Tonight Mitt Romney will beat Ron Paul in the Texas primary, and possibly clinch the Republican presidential nomination. But the Paul network will be active in the state’s Senate primary, like other races across the country. BuzzFeed reports:
Quietly, from the remnants of two failed presidential campaigns and the formidable online Paul organizations, a political machine is being born. The Paul agenda of extremely limited government, suspicion of economic elites, and their true outsider street cred have broad appeal in their party’s politics that go well beyond the sometimes-eccentric standard-bearer. The Republican Senate nominees in Wisconsin and Minnesota this cycle owe their nomination in part to the Paul influence. A Paul acolyte, Ted Cruz, is on the cusp of an upset victory over the establishment favorite in Texas Republican Senate primary. And Paul’s son Rand, the junior senator from Kentucky, is now mentioned seriously as a prospect for the 2016 Republican nomination should Mitt Romney fall short in November.
This new attention to state races is, a Paul advisor said, a matter of strategy.

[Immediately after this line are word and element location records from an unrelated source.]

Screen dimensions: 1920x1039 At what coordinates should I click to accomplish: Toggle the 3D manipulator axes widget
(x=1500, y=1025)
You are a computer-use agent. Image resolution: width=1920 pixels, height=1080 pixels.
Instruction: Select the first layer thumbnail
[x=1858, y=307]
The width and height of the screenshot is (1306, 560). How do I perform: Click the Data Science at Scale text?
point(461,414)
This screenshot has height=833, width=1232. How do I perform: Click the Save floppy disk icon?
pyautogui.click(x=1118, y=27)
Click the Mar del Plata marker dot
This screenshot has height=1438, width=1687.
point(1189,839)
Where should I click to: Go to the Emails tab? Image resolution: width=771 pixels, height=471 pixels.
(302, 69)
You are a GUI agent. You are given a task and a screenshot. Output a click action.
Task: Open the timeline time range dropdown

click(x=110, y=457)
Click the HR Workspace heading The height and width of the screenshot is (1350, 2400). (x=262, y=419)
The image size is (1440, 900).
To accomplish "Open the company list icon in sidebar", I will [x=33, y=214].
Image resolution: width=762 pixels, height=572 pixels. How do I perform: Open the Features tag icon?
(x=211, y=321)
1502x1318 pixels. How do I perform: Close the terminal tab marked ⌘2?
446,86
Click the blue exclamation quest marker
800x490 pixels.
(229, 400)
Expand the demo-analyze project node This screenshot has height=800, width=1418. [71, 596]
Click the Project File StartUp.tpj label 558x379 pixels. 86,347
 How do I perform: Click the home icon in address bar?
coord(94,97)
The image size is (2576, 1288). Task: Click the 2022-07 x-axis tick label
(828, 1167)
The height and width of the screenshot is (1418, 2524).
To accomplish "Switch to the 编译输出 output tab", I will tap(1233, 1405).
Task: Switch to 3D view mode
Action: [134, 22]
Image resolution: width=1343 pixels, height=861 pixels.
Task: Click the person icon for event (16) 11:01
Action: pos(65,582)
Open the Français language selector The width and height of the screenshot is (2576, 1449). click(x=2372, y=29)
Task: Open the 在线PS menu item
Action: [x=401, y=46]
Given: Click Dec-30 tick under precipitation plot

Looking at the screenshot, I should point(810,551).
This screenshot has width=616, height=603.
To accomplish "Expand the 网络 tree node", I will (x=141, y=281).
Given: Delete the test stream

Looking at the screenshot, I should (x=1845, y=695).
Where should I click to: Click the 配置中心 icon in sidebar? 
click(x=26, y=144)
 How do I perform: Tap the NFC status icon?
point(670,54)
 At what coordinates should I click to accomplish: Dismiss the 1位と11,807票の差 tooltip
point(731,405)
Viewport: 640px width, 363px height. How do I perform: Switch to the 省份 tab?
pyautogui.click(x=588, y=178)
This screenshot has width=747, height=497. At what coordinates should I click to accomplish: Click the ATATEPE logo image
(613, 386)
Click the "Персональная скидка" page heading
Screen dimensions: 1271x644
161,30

I wouldn’t say that Cruz is a “Paul acolyte” in the same sense as some candidates running explicitly as Ron Paul Republicans. But Cruz has the support of both Pauls, among many other conservatives, and we’ll see if he can force a runoff tonight. (Since some commenters will bring up Paul no matter what I post about, figure I might as well have a genuine Paul-related blog entry.)